There was a big boost in the number of free schools inspections this term. Fifty-two were inspected, compared with just five between Christmas and Easter.

Three were rated in inadequate, although none has yet faced the same ramifications as The Durham Free School, closed by education secretary Nicky Morgan in March within weeks of its Ofsted rating.

Three-quarters of free schools inspected this term were rated as good or outstanding. This will play nicely into the government’s rhetoric as they plan to open a further 500 over the next parliament. The UK Statistics Authority has said that the numbers are not comparable to those for mainstream schools (due to the higher frequency of inspections among low-performing schools open for more than three years).

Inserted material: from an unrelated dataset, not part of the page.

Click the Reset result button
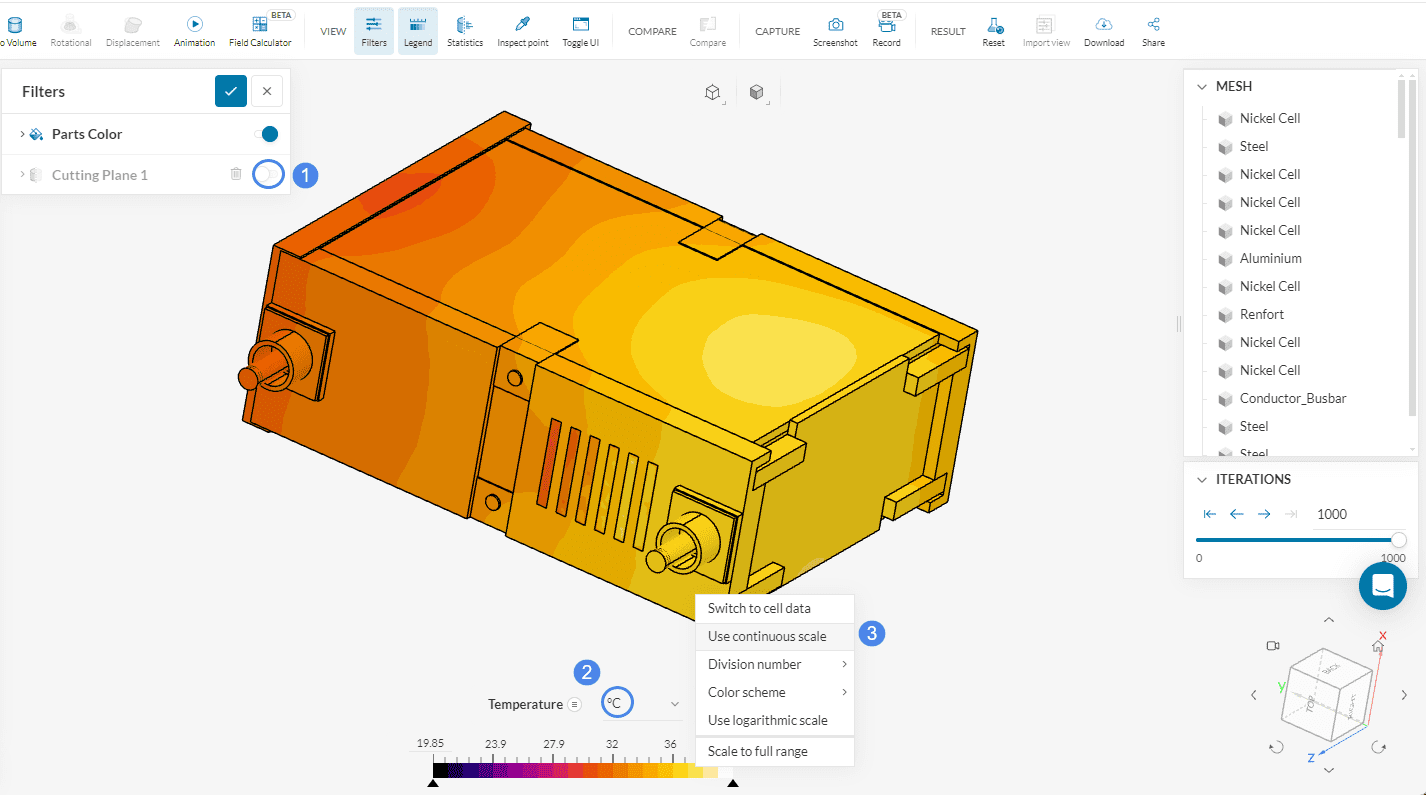The image size is (1426, 795). click(x=993, y=30)
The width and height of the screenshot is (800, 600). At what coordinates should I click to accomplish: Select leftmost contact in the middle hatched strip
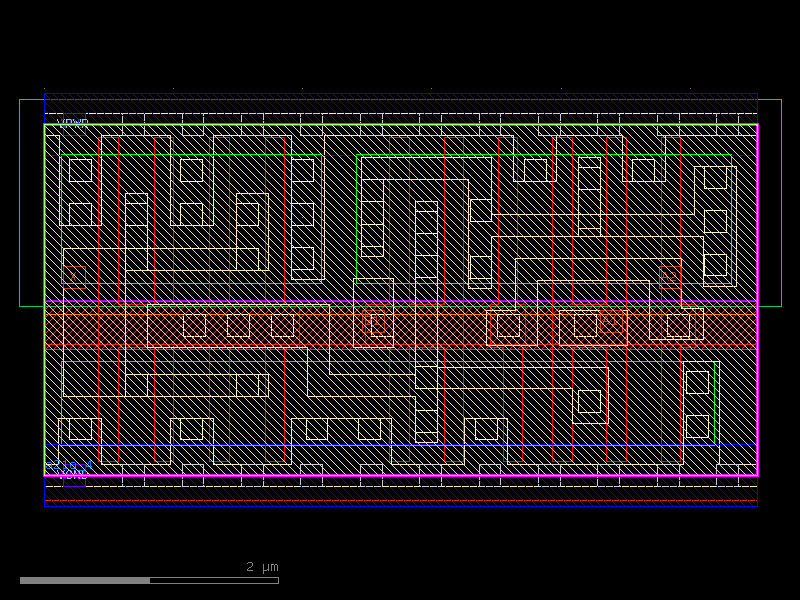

A more comparable figure is between local authority-maintained schools and converter academies. The former pipped the latter on the proportion of good or outstanding schools – 72 per cent versus 70 per cent, respectively.

The proportion of local authority-maintained schools put into special measures also dipped: down to 3 per cent this term, and 4 per cent over the year. Converter academies remained steady with 6 per cent placed in special measures this year.

Sponsored academies had a better term. The proportion of those either requiring improvement or in special measures fell to 45 per cent (the first time this year it has been less than half), although this still does not change the annual picture as 51 per cent, overall, were given the lowest two grades.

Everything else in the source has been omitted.